I'm with you. blowing shit up has always been fun.

BirdieMod
02-12-2006, 11:40 PM
Tried all the fuses and none were it, It pulses like a circuit breaker popping in and out. These cars though have 3 separate fuse/relay and circuit breaker panels so with this much wiring it makes the tracing somewhat difficult without a diagram.This one was a series 60 prototype fleetwood deville fwd so the darn thing has every option just adding even more to the wiring in it. The schematics so far seem all to be third party and lucky if they have been complete enough to even show plug wires LOL.
Thanks all though, Will get it figured out yet.
Oh, Have been monitoring it using a Ammeter for draw, Voltmeter no help.

lifted_99
02-13-2006, 07:01 AM
yeah.... setting the meter to volts will not really show you want you want to see.... you need to keep the ammeter going birdie... what you are looking for is about 250ma draw maximum... most excessive current draws are from aftermarket equipment and/or wiring modifications... i have mitchell here at the house.. i'll pm you the power distribution circuits...

BirdieMod
02-13-2006, 08:00 AM
It does a 20 amp draw for about 15 seconds then nothing for about 1.5 to 2 minutes then repeats still makes me think a circuit fused with a breaker I haven't found, Pulled the 2 breakers in the main fuse box and those were not it . Key off and doors trunk etc all closed.
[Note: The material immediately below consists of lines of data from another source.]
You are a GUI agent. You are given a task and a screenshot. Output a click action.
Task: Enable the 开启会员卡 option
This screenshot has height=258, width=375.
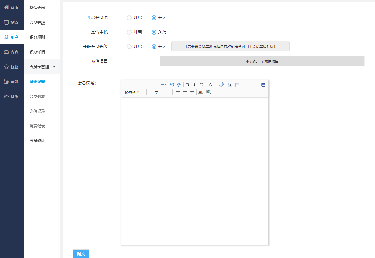pos(129,18)
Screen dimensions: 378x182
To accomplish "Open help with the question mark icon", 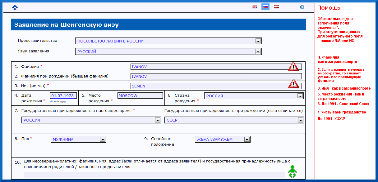I will [x=302, y=7].
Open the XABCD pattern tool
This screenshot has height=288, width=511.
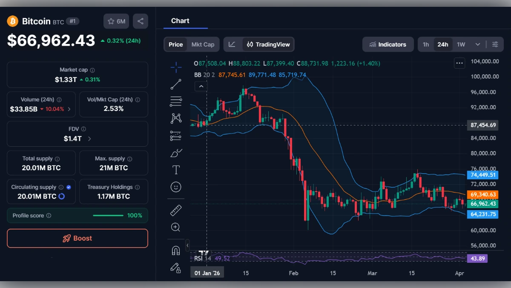pyautogui.click(x=176, y=118)
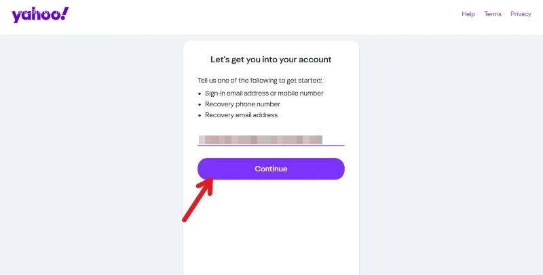Viewport: 543px width, 275px height.
Task: Click the blank header space beside the Yahoo logo
Action: 263,16
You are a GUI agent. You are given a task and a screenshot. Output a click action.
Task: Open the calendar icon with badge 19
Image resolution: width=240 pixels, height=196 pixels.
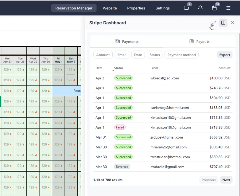(214, 8)
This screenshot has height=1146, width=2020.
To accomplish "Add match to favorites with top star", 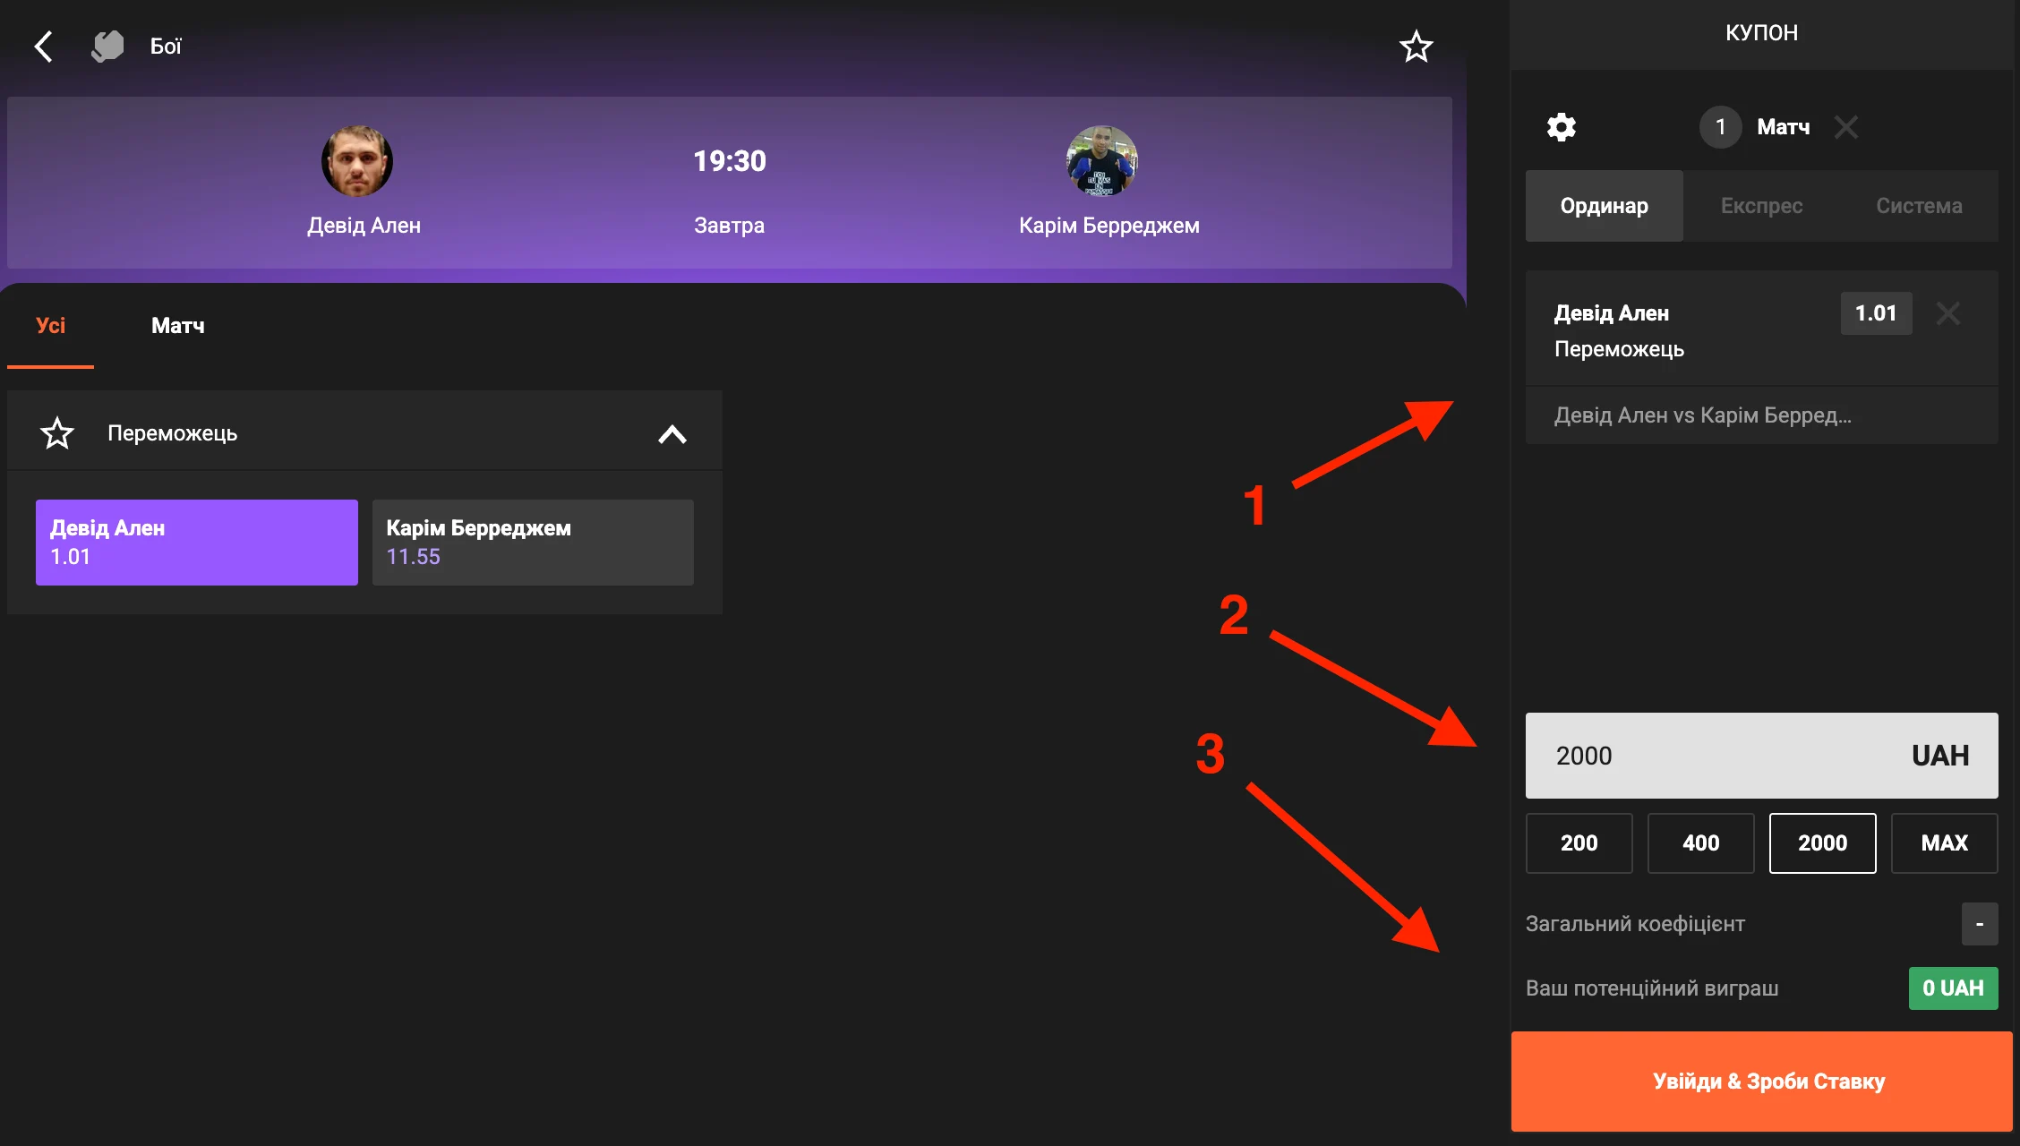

No aftermarket stuff installed, All original. It does have the Bose sound system and one of the amps is not working, But disconnected that and no difference. One by one disconnected almost everything under the hood and still does it's little power draw cycle, Also pulled every fuse in the main box and same thing so ruled all those circuits out. It does have a hidden panel by the passengers feet under the glove box and actually starting to smell something burning around that area, Not good. The seatbelt dinger in the body control computer behind the glove box is starting to sound pretty sick so think thats the area to look into.

Texas Trophy
02-15-2006, 06:54 AM
Hey Birdie, have you got that thing figured out yet? I have a wiring diagram from ShopKey5 aka Mitchell On Demand if you want it. I'll have to fax it to you, so let me know.

lifted_99
02-15-2006, 07:17 AM
here you go

BirdieMod
02-15-2006, 07:55 PM
Thank you, Looks alot better than what I had before to work with.
Thanks Texas also, If I don't see what I need I'll take you up on that also.
Birdie

Texas Trophy
02-17-2006, 08:35 AM
That BCM diagram that lifted 99 posted is what I have. If you want the entire system for future reference, let me know. You can also use the on-board diagnostics to see if that will help lead you to the problem. If you need instructions on that too, let me know.

BirdieMod
02-17-2006, 09:07 PM
Onboard you mean the holding the off and hi heater control buttons for the code displays on the fuel data display. Did that and no codes stored other than E052 which showed dead battery at one time.

Texas Trophy
02-18-2006, 03:32 AM
Yea, thats what I mean. Guess no help there huh?

BirdieMod
02-18-2006, 08:20 AM
I learned that trick awhile back, About 1995 when I was buying caddies dirt cheap because peeps thought the transmission was bad, Error E030 stored which really was a bad A/C clutch blowing a 15 amp fuse in the hidden panel and the trans was powered off the same circuit. E030 in the book shows power steering problem completely unrated.